> [Exercise goal]: Exactly reproduce the lines from the one containing "At what coordinates" through the last line of the data, both ends included, leaving out pictures.

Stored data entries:

┄┄┄┄┄┄

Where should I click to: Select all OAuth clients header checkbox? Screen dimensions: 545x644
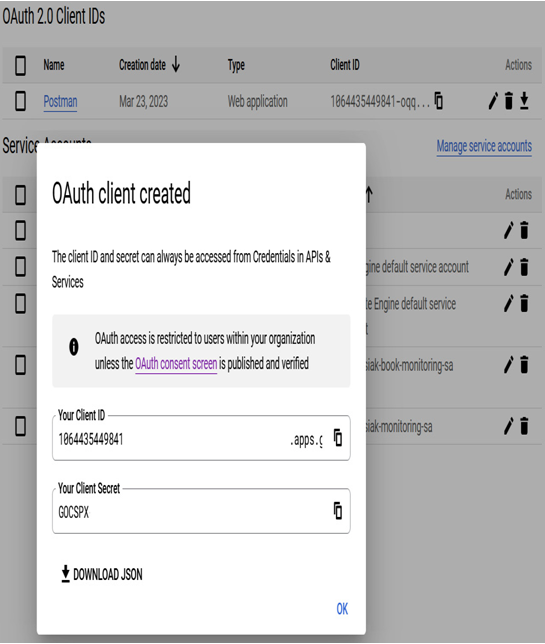point(20,65)
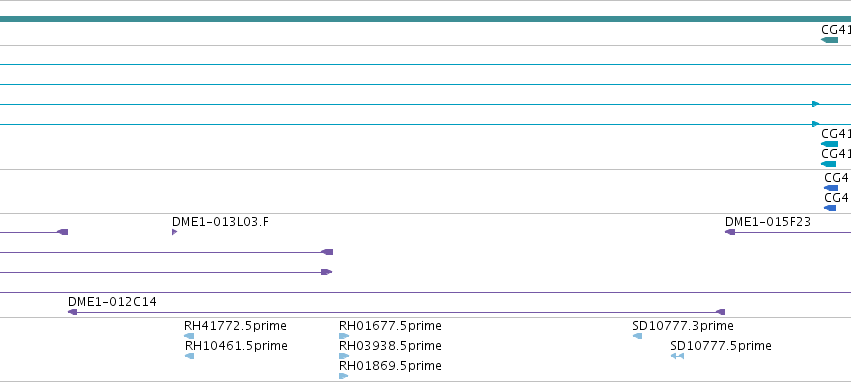This screenshot has height=382, width=851.
Task: Select the RH01869.5prime arrow glyph
Action: point(344,375)
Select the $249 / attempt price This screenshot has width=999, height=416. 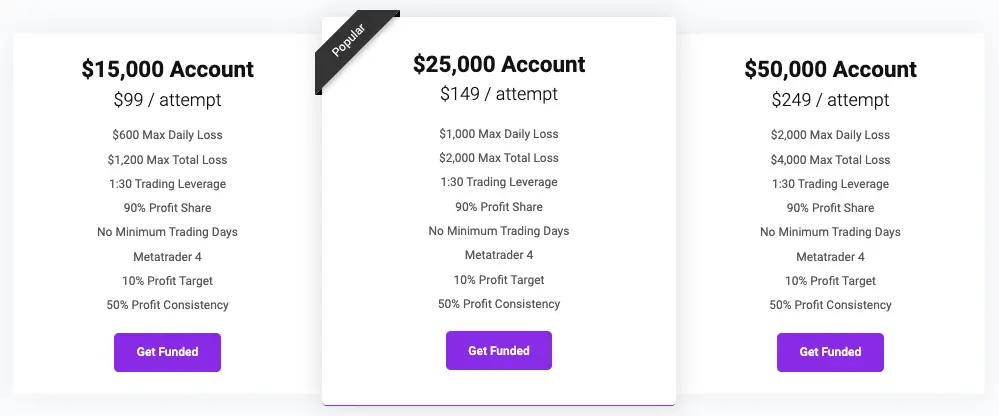point(830,100)
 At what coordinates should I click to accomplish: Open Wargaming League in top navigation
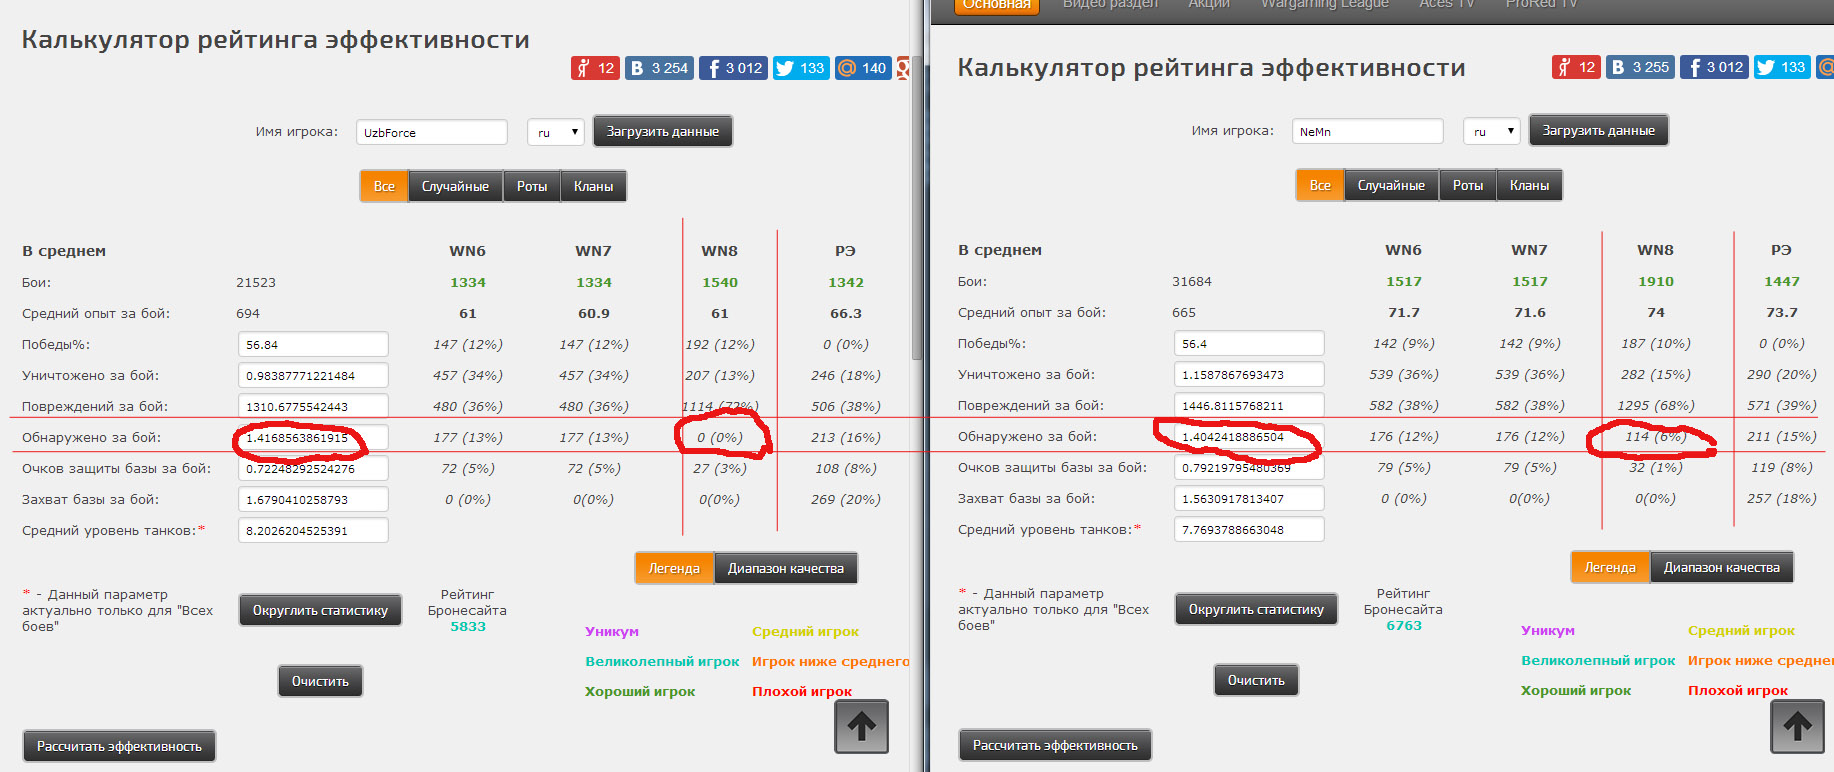(x=1324, y=5)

┄┄┄┄┄┄

> [Solution for this exercise]:
 At what coordinates should I click to accomplish: Open Wargaming League in top navigation
(x=1324, y=5)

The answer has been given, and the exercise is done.